== Material provided ==
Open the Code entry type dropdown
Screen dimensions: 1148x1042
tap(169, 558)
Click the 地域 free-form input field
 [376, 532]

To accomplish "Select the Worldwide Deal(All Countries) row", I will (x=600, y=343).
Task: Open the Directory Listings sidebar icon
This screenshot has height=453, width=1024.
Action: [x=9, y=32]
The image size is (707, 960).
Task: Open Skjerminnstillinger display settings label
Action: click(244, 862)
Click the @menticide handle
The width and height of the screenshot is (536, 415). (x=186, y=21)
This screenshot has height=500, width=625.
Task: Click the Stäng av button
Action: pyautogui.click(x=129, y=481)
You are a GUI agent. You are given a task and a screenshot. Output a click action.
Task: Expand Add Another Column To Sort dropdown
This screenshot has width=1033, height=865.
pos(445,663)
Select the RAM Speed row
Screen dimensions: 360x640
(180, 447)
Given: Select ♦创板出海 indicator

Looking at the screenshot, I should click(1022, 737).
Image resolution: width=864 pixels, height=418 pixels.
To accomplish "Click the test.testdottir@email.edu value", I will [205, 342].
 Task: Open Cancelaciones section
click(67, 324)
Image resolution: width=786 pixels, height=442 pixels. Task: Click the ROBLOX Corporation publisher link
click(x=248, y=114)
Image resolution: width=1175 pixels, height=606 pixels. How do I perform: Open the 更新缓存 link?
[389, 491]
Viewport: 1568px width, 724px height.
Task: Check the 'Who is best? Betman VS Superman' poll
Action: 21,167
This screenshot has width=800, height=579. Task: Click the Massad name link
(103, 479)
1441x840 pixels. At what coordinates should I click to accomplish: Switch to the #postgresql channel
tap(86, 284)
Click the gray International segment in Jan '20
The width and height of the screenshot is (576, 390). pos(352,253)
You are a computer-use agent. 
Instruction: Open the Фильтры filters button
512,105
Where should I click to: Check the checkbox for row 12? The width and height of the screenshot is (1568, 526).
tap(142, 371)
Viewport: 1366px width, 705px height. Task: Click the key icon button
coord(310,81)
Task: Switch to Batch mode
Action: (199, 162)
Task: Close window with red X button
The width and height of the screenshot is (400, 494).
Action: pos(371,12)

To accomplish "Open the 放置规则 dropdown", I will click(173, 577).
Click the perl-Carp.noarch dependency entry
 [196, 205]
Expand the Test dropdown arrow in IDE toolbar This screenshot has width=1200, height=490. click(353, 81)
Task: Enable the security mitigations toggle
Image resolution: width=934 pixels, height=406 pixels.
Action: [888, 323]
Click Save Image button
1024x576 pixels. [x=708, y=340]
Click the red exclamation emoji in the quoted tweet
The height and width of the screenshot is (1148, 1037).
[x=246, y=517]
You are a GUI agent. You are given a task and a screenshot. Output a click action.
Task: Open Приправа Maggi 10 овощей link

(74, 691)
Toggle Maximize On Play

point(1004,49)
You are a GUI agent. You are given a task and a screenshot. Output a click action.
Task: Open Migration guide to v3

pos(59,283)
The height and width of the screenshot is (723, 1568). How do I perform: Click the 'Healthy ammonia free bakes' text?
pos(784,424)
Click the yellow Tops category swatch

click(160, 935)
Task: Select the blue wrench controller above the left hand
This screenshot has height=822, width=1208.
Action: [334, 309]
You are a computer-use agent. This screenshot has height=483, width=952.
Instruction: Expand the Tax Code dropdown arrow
===
Task item: Using only the listing above, restate exactly the lines from the line containing "This screenshot has width=1033, height=865." through the line containing "Task: Enable the security mitigations toggle", both included.

Answer space:
This screenshot has width=1033, height=865.
pos(445,663)
Select the RAM Speed row
Screen dimensions: 360x640
(180, 447)
Given: Select ♦创板出海 indicator

Looking at the screenshot, I should click(1022, 737).
Image resolution: width=864 pixels, height=418 pixels.
To accomplish "Click the test.testdottir@email.edu value", I will [205, 342].
 Task: Open Cancelaciones section
click(67, 324)
Image resolution: width=786 pixels, height=442 pixels. Task: Click the ROBLOX Corporation publisher link
click(x=248, y=114)
Image resolution: width=1175 pixels, height=606 pixels. How do I perform: Open the 更新缓存 link?
[389, 491]
Viewport: 1568px width, 724px height.
Task: Check the 'Who is best? Betman VS Superman' poll
Action: 21,167
This screenshot has width=800, height=579. Task: Click the Massad name link
(103, 479)
1441x840 pixels. At what coordinates should I click to accomplish: Switch to the #postgresql channel
tap(86, 284)
Click the gray International segment in Jan '20
The width and height of the screenshot is (576, 390). pos(352,253)
You are a computer-use agent. 
Instruction: Open the Фильтры filters button
512,105
Where should I click to: Check the checkbox for row 12? The width and height of the screenshot is (1568, 526).
tap(142, 371)
Viewport: 1366px width, 705px height. Task: Click the key icon button
coord(310,81)
Task: Switch to Batch mode
Action: (199, 162)
Task: Close window with red X button
The width and height of the screenshot is (400, 494).
Action: pos(371,12)

To accomplish "Open the 放置规则 dropdown", I will click(173, 577).
Click the perl-Carp.noarch dependency entry
 [196, 205]
Expand the Test dropdown arrow in IDE toolbar This screenshot has width=1200, height=490. click(353, 81)
Task: Enable the security mitigations toggle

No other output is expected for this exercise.